Table 2 Correlation between MSLN expression and immune markers

Discussion

MSLN expression in HGS ovarian cancer in our cohort (55.1% in adnexal site) is in line with previous findings [7, 9] of MSLN in HGS ovarian cancer detected by IHC. Our analyses on a selected cohort of only patients with advanced HGS ovarian cancer show that MSLN expression does not correlate with clinical outcome (OS or PFS). While Köbel et al. showed that MSLN expression was not associated with disease-specific survival [9], Yen et al. reported that patients with diffuse MSLN expression (based on staining score) had a longer survival as compared to patients with no or low MSLN expression [7]. Only a limited number of reports have analyzed MSLN expression and survival in patients with ovarian cancer. Okla et al. reported that tumoral MSLN levels (determined by qPCR) did not correlate with survival in patients with epithelial ovarian cancer [8]. Hanaoka et al. showed in patients with epithelial ovarian carcinoma, with no distinction between high or low grade, that high MSLN expression (determined by IHC) associated with shorter PFS and OS [4]. Cheng et al. analyzed MSLN expression in patients with mixed types of epithelial ovarian carcinoma and showed that the OS of patients with high MSLN expression (determined by RT-PCR) was shorter as compared to patients with low MSLN expression [5]. Notably, when MSLN expression was analyzed in relation to OS, solely in the subgroup of patients with HGS, no statistical difference was observed (p = 0.055) between patients with high and low expression. This report also showed that MSLN expression was higher in chemoresistant patients as compared to chemosensitive patients. In our cohort, platinum resistance after 6 (p = 0.66) or 12 (p = 0.68) months was not correlated with MSLN expression in the adnexal site (Supplementary Fig. 3). Finally, to the best of our knowledge only one report, that by Yildiz et al., revealed a positive association between high MSLN expression by IHC and poor prognosis in patients with advanced serous ovarian cancer [6].

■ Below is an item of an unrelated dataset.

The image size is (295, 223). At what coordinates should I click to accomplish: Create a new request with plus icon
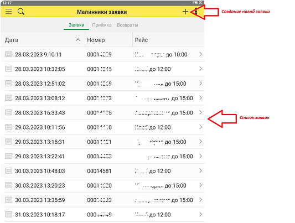pyautogui.click(x=185, y=12)
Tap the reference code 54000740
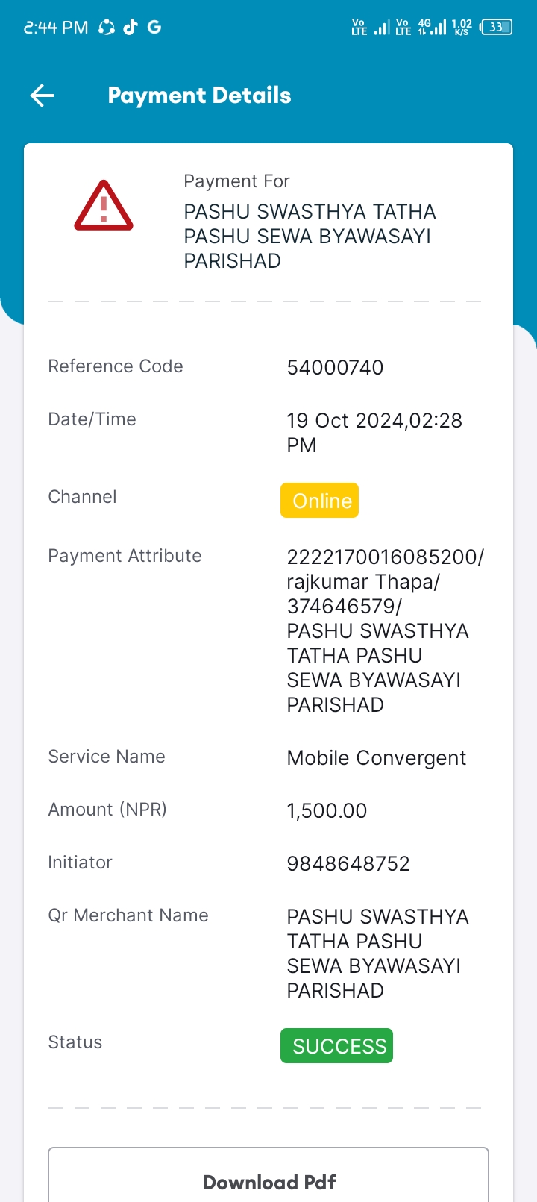537x1202 pixels. point(335,367)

The engagement of soluble MSLN (via GPI anchor) to CD206 may impact macrophages polarization [10]. Increased tumor MSLN expression may correlate with increased soluble forms of MSLN (as shown previously [8]) which in turn could bind to macrophages and impact their differentiation. Our data revealed a positive correlation between MSLN expression in the metastatic site and CD11c in the primary site, in total tumor area and perivascular subcompartment. Further mechanistic studies are warranted to elucidate the biological mechanism underlying this association, and the potential impact of MSLN on immune cells. However, these results might suggest a possible role of MSLN-positive cells in promoting the differentiation of macrophages towards a M1 phenotype or, alternatively, imply a stimulating activity of M1-like macrophages towards MSLN expression on tumor cells.

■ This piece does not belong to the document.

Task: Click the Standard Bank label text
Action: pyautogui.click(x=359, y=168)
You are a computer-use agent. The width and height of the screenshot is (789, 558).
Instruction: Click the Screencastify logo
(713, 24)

Our study has some limitations. It would be of interest to quantify MSLN in patients with ovarian cancer other than HGS and assess correlation or lack of with clinical parameters. We could not measure soluble MSLN and assess whether there is a correlation between soluble MSLN levels, MSLN expression (detected by IHC), and clinical outcome.

Conclusion

This study confirms that in patients with HGS ovarian cancer, MSLN expression does not predict clinical outcome. Our data show a correlation between MSLN expression and the presence of a CD11c-positive immune infiltrate that needs to be further analyzed and explored for its possible impact on the outcome of immune-related therapies.